A nice, dry day with a promise of some sunshine. An ideal opportunity for a little peregrination. The Lord Raglan at Nangreaves was having a beer festival and who better than Seasider and I to check it out.

To get there for a lunchtime start, first we had to endure a journey on the legendary Nanny Flyer. This little bus winds its way round various back streets before making the journey up to the Raglan. However, the journey lent me the chance to kill two birds with one stone. For, at the bottom of the road leading up to the Raglan, is the Hark to Dandler. This is a J.W.Lees hostelry that use to be just a locals boozer. However, it’s had a makeover, and was now pushing the food angle-with some success at weekends, I’d heard.

First impressions were favourable. Smartly set out tables and chairs now dominate the far side next to the windows. Apparently this has upset some locals and I could understand why, as it did mean the normal drinking area was vastly reduced. Only Lees Bitter was on offer and we enjoyed a pint of this whilst we perused the small, but attractive menu. It promotes itself on the Steak on a Slate concept, but it was the homemade cheese & onion pie that caught my attention. This duly arrived, and came as described-with proper chips and a nice portion of mushy peas. The pie was excellent with a light pastry that was a delight to bite into. Very satisfying, and at £6.20, cheaper than some other, less able establishments.

I couldn’t help but notice, though, that the place was completely empty during our stay. The pub gamely stays open during the day, but even with good food and a nice setting, competition for daytime punters is fierce. We’d timed it nicely, so we just had to step outside and get the next Nanny Flyer up the hill. Now when people think of country inns, they tend to conjure up images of homely pubs, good food and cheerful hosts. The Lord Raglan is none of these. Well, it’s quite nice inside, but the food (apart from Raglan chips) is so-so, they brew distinctly homebrew beers which they sell for wallet busting prices and the owners are famously miserable. Still, fortune favours the brave.

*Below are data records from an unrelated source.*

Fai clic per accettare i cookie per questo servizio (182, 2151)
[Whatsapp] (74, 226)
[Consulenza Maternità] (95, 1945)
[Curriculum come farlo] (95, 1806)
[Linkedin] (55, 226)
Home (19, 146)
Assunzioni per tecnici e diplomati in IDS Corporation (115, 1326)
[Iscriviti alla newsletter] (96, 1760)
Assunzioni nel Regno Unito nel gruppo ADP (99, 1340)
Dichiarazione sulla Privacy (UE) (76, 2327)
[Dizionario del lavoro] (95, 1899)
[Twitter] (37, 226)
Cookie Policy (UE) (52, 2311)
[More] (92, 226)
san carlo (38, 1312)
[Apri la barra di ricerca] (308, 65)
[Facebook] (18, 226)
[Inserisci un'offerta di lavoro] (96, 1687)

Inside the Raglan, we once more found ourselves to be the only customers. In fact, the barman kept disappearing to load up the van, leaving the bar unattended. Yes, I was sorely tempted to self service. Anyway, there were 9 handpumps on the bar, but only 5 were in use. And the promised marquee was something of a disappointment. Both the Slaters Top Totty and Bank Top Bikes & Trikes were on good form, though-you have to say they do keep their beers well. However, there were a couple of their own beers on and I, foolishly, decided to try the new one. Referee (3.8%) was surprisingly dark and absolutely horrendous. The aroma was bad enough with smoky malt and some unpleasant unidentifiable pong. Heavily smoked malt gave way to a bile aftertaste that you usually only get at the back of your throat after you’ve thrown up. I found the only way I could actually drink any was by holding my nose. Even then I could only manage half before admitting defeat. Seasider, being Leyden’s No 1 fan, naturally found it “interesting” and “not too bad.” Nothing as queer as folks, is there?

Now you think that they’d be interested in paying customers, but oh no, not at the Rag. Last orders were called at 230, although I did manage to get another half an hour out of them. Interesting to see that there was no one dining here-in the summer, once upon a time, they’d be busy every day. So it was back down the hill and some more Lees-this time al fresco. Come teatime and a steady trickle of locals started appearing. However, we took our leave and walked down to the main road in order to get the bus to Ramsbottom.

The plan was to call in at the Good Sam first. Seeing that was still closed up-despite rumours to the contrary-we proceeded straight to the Hare & Hounds. Here an excellent selection of ten handpumps greeted us and kept us busy for the duration of the night. Ossett Wot No England (4.3%) was copper coloured and a nice bitter tang to it. Of the rest, two old Phoenix favourites stand out-Hopsack (3.8%) and White Tornado (4.3%) both of which were very thirst quenching. The strain did begin to show round the tenth pint, when Seasider switched to a mix of Erdinger and Fruli. You can’t take these Fylde Coast people anywhere.

A grand day out, finished off in classic style at Pizza Pioneer.